** AVAILABLE DATA follows **
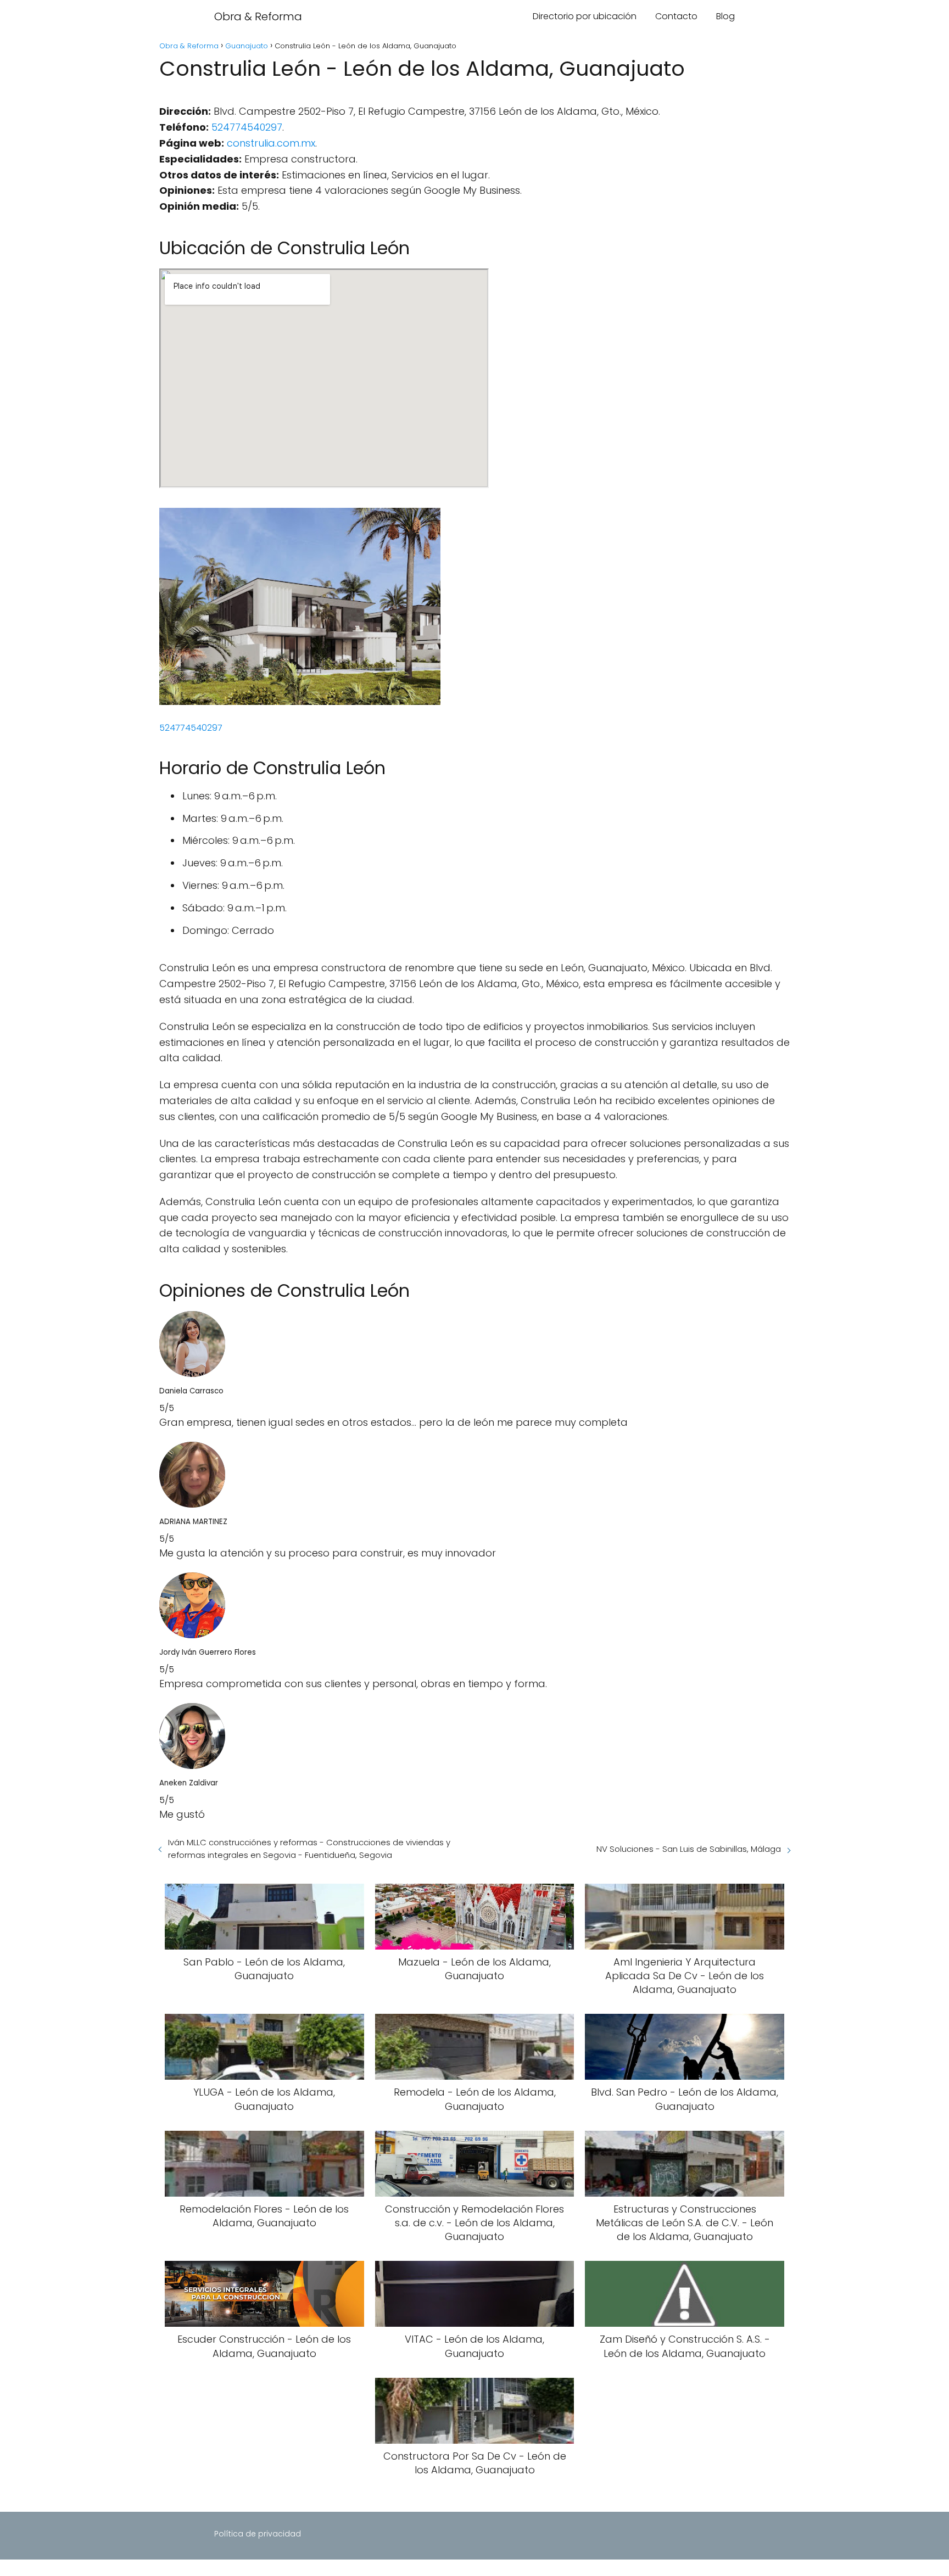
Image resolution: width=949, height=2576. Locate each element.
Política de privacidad (257, 2533)
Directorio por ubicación (585, 16)
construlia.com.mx (271, 143)
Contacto (676, 16)
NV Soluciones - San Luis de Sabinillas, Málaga (688, 1849)
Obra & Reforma (258, 16)
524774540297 (246, 127)
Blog (725, 16)
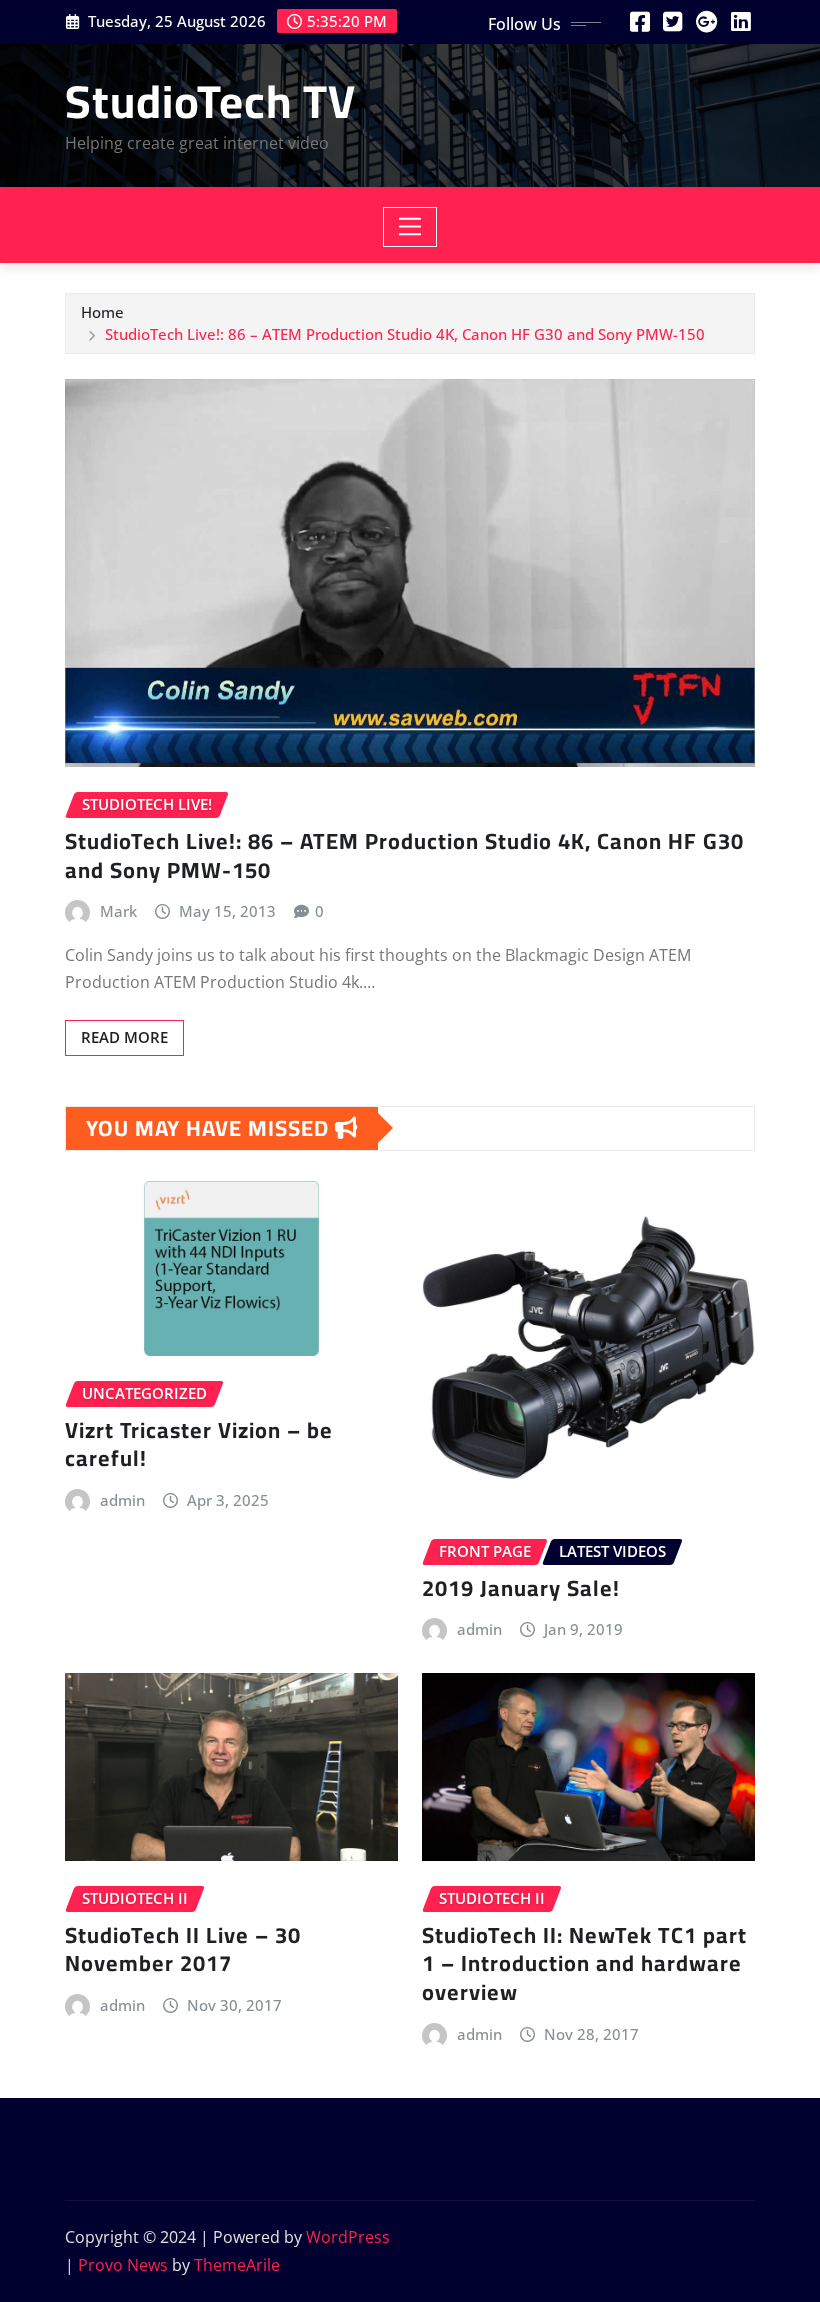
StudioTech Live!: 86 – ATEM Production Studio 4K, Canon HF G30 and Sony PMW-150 (405, 334)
** End of AVAILABLE DATA **
AIM OF THE TASK: In your copy, repeat the records above exactly and include no images.

EXERCISE ANSWER:
Image resolution: width=949, height=2576. Locate each element.
Política de privacidad (257, 2533)
Directorio por ubicación (585, 16)
construlia.com.mx (271, 143)
Contacto (676, 16)
NV Soluciones - San Luis de Sabinillas, Málaga (688, 1849)
Obra & Reforma (258, 16)
524774540297 (246, 127)
Blog (725, 16)
StudioTech Live!: 86 – ATEM Production Studio 4K, Canon HF G30 and Sony PMW-150 (405, 334)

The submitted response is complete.